İran rejimi, babadan oğula iktidar devrine soğuk bakıyor. Rejimin kurucusu Ayetullah
Humeyni’nin bu yönde açıklamaları var. Yerine geçen ve ülkeyi 1989’dan beri yöneten Ayetullah
Hamaney de babadan oğula iktidar devrine karşı. Dolayısıyla “baba-oğul Hamaney Reisi’yi devreden çıkardı” özetli bu iddianın zemini yok.
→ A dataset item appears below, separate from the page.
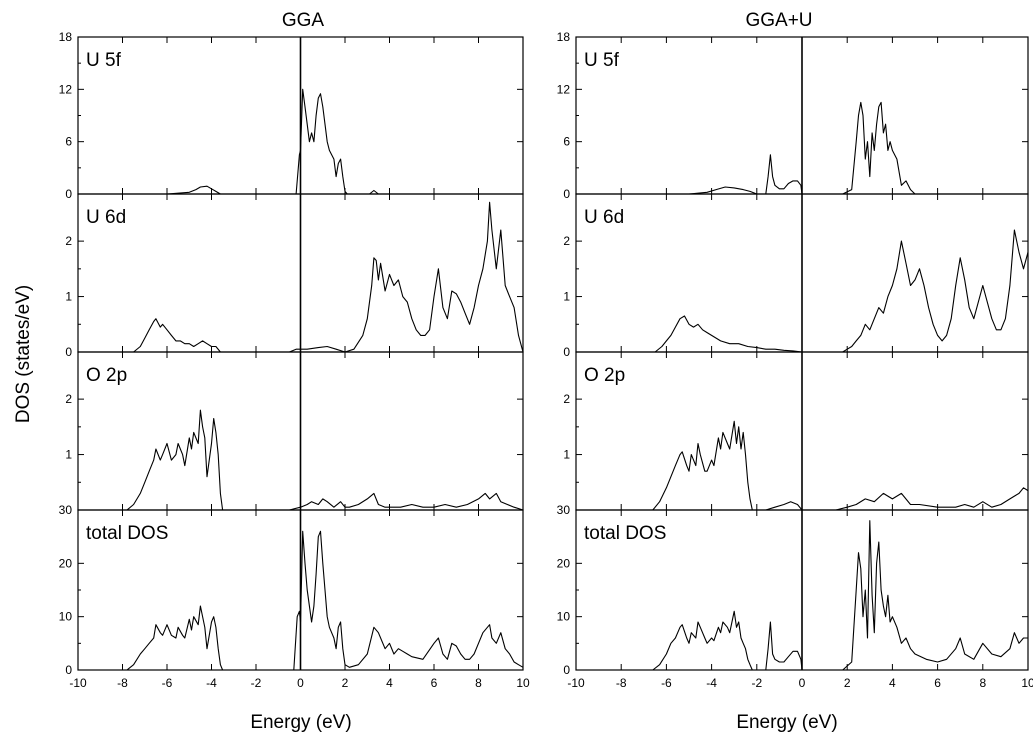 The image size is (1033, 740). Describe the element at coordinates (78, 683) in the screenshot. I see `gga-xtick-label: -10` at that location.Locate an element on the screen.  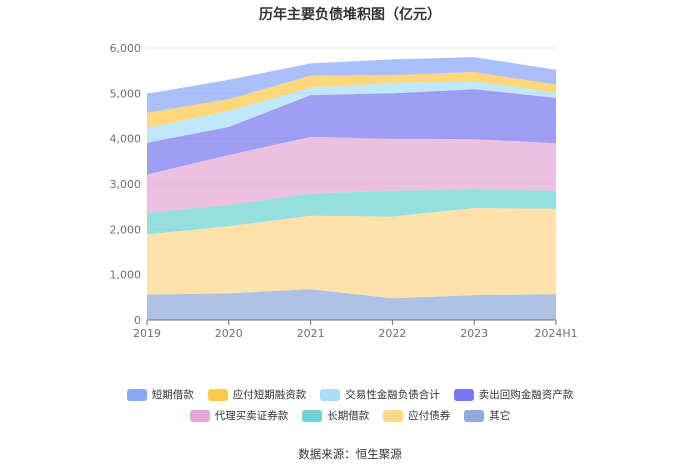
chart-title: 历年主要负债堆积图（亿元） is located at coordinates (350, 14).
Peki sadece oğul? Şu kadarını söyleyelim:
İran devleti, ideolojisi ne olursa olsun, geleneği olan güçlü bir devlettir ve bu devlet anlayışında “hızlandırılmış Büyük Ayetullahlık” gibi uygulamaların hayat bulabilmesi çok zordur.
Zarif’in mesajı
Özetle Türkiye’de de, uluslararası kamuoyunda da çok konuşulan bu iki iddianın dayanakları çok zayıf.
Gerek olayın olduğu coğrafya, gerek arama kurtarma görüntülerine de yansıyan kötü hava şartlarının varlığı, olayın bir kaza olduğunu gösteriyor.
Azerbaycan Cumhurbaşkanı
İlham Aliyev ile yaptığı baraj açılışından dönen
İbrahim Reisi’nin aniden değişen kötü hava şartlarının kurbanı olduğu anlaşılıyor.
Tabi buna eklenecek bir faktör de teknolojidir. Eski İran Dışişleri Bakanı
Muhammed Cevad Zarif’in mesajı önemli: “Cumhurbaşkanı’nın helikopterinin düşmesiyle ilgili trajedide suçlu, Uluslararası Adalet Divanı’nın kararına rağmen
uçak/helikopter ve yedek parçaları satışına ambargo uygulayan ABD’dir.”
Bitirirken belirtelim: İran’da
cumhurbaşkanı, strateji ve politika belirleyen değil, uygulayan konumdadır. İran’ın rotasını dini lideri çizer ve İran’da güçlü bir devlet vardır. Dolayısıyla bu vahim kazanın kayıpları, İran siyasetini etkilemez.